▸ EXERCISE:
The response must reproduce every record in full.

▸ INPUT DATA:

== Segment start ==

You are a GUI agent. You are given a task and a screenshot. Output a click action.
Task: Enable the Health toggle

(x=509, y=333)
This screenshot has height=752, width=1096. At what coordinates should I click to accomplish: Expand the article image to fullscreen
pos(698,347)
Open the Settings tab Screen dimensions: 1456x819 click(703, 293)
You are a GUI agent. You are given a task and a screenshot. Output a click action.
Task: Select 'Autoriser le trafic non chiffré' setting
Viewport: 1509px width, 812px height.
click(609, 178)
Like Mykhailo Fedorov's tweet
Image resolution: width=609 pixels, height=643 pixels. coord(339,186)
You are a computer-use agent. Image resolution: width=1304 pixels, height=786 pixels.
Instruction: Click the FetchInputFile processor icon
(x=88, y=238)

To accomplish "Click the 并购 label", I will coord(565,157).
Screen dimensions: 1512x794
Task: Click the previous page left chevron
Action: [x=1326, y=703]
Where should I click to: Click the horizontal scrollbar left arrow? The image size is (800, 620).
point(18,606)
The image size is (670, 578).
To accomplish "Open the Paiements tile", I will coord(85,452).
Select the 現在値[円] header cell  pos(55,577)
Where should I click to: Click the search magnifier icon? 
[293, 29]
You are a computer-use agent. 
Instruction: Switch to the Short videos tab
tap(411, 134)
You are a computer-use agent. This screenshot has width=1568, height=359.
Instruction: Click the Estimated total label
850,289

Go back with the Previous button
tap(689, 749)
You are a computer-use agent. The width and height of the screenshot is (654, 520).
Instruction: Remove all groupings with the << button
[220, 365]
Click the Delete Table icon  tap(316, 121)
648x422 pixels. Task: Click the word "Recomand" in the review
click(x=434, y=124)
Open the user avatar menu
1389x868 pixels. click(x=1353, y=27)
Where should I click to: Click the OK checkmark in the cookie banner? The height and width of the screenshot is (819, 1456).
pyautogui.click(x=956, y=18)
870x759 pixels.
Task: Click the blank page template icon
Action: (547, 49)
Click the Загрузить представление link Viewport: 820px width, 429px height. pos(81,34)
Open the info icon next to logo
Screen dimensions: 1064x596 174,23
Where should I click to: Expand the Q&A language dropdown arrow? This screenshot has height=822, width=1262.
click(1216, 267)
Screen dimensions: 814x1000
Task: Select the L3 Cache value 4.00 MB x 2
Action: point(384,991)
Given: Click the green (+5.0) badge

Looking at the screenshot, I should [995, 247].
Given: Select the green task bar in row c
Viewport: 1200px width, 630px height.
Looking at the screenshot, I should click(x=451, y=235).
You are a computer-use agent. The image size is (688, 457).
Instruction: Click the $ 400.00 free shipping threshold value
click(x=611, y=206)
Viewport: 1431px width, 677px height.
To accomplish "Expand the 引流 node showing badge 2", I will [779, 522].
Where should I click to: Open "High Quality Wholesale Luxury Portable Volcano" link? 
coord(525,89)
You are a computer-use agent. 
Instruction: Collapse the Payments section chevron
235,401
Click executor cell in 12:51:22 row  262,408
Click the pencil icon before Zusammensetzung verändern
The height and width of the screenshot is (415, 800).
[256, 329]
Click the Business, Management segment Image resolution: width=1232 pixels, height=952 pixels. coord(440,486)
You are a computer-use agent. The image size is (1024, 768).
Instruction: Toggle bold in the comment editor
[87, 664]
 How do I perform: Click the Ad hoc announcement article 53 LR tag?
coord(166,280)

== Segment end ==

▸ OUTPUT:
You are a GUI agent. You are given a task and a screenshot. Output a click action.
Task: Enable the Health toggle

(x=509, y=333)
This screenshot has height=752, width=1096. At what coordinates should I click to accomplish: Expand the article image to fullscreen
pos(698,347)
Open the Settings tab Screen dimensions: 1456x819 click(703, 293)
You are a GUI agent. You are given a task and a screenshot. Output a click action.
Task: Select 'Autoriser le trafic non chiffré' setting
Viewport: 1509px width, 812px height.
click(609, 178)
Like Mykhailo Fedorov's tweet
Image resolution: width=609 pixels, height=643 pixels. coord(339,186)
You are a computer-use agent. Image resolution: width=1304 pixels, height=786 pixels.
Instruction: Click the FetchInputFile processor icon
(x=88, y=238)

To accomplish "Click the 并购 label", I will coord(565,157).
Screen dimensions: 1512x794
Task: Click the previous page left chevron
Action: [x=1326, y=703]
Where should I click to: Click the horizontal scrollbar left arrow? The image size is (800, 620).
point(18,606)
The image size is (670, 578).
To accomplish "Open the Paiements tile", I will coord(85,452).
Select the 現在値[円] header cell  pos(55,577)
Where should I click to: Click the search magnifier icon? 
[293, 29]
You are a computer-use agent. 
Instruction: Switch to the Short videos tab
tap(411, 134)
You are a computer-use agent. This screenshot has width=1568, height=359.
Instruction: Click the Estimated total label
850,289

Go back with the Previous button
tap(689, 749)
You are a computer-use agent. The width and height of the screenshot is (654, 520).
Instruction: Remove all groupings with the << button
[220, 365]
Click the Delete Table icon  tap(316, 121)
648x422 pixels. Task: Click the word "Recomand" in the review
click(x=434, y=124)
Open the user avatar menu
1389x868 pixels. click(x=1353, y=27)
Where should I click to: Click the OK checkmark in the cookie banner? The height and width of the screenshot is (819, 1456).
pyautogui.click(x=956, y=18)
870x759 pixels.
Task: Click the blank page template icon
Action: (547, 49)
Click the Загрузить представление link Viewport: 820px width, 429px height. pos(81,34)
Open the info icon next to logo
Screen dimensions: 1064x596 174,23
Where should I click to: Expand the Q&A language dropdown arrow? This screenshot has height=822, width=1262.
click(1216, 267)
Screen dimensions: 814x1000
Task: Select the L3 Cache value 4.00 MB x 2
Action: point(384,991)
Given: Click the green (+5.0) badge

Looking at the screenshot, I should [995, 247].
Given: Select the green task bar in row c
Viewport: 1200px width, 630px height.
Looking at the screenshot, I should click(x=451, y=235).
You are a computer-use agent. The image size is (688, 457).
Instruction: Click the $ 400.00 free shipping threshold value
click(x=611, y=206)
Viewport: 1431px width, 677px height.
To accomplish "Expand the 引流 node showing badge 2", I will [779, 522].
Where should I click to: Open "High Quality Wholesale Luxury Portable Volcano" link? 
coord(525,89)
You are a computer-use agent. 
Instruction: Collapse the Payments section chevron
235,401
Click executor cell in 12:51:22 row  262,408
Click the pencil icon before Zusammensetzung verändern
The height and width of the screenshot is (415, 800).
[256, 329]
Click the Business, Management segment Image resolution: width=1232 pixels, height=952 pixels. coord(440,486)
You are a computer-use agent. The image size is (1024, 768).
Instruction: Toggle bold in the comment editor
[87, 664]
 How do I perform: Click the Ad hoc announcement article 53 LR tag?
coord(166,280)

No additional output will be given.